George Beckwith Bradley (February 5, 1825 – January 9, 1916) was an American lawyer and politician from New York.

==Life==
He was born on February 5, 1825, in Greene, Chenango County, New York, the son of Orlo Fuller Bradley (1799–1845) and Julia (Carter) Bradley (1804–1891). He attended the common schools. Then he studied law, was admitted to the bar, and commenced practice in Woodhull, Steuben County, New York. On July 11, 1850, he married Hannah Eliza Lattimer (born 1826).

He was a member of the Constitutional Commission of 1872–1873.

He was a member of the New York State Senate (27th D.) from 1874 to 1877, sitting in the 97th, 98th, 99th and 100th New York State Legislatures.

At the New York state election, 1878, he ran on the Democratic ticket for Judge of the New York Court of Appeals but was defeated by Republican George F. Danforth.

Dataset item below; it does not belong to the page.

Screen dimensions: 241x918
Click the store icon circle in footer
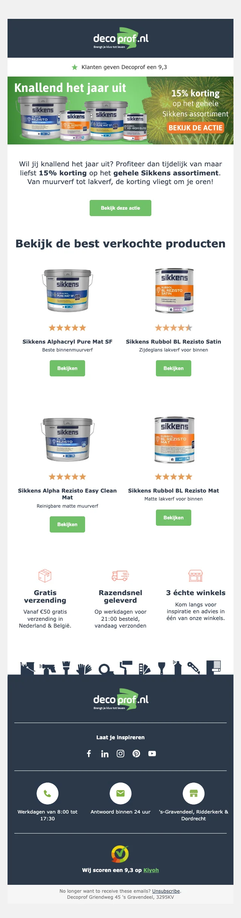(194, 794)
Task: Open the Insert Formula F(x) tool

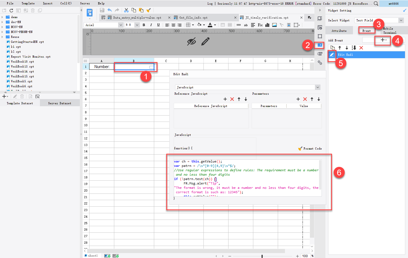Action: (x=260, y=25)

He was a justice of the New York Supreme Court (7th D.) from 1884 to 1895, and sat on the General Term (now the Appellate Division) from October 16, 1893, until the end of 1895, when he retired upon reaching the constitutional age limit. On February 21, 1896, Bradley was designated by Gov. Levi P. Morton to hold extraordinary special terms of the Supreme Court in Corning for the remainder of the year, to dispose of backlogged business. On September 30, 1896, Bradley was appointed again to the Appellate Division, to fill the vacancy caused by the death of Calvin E. Pratt.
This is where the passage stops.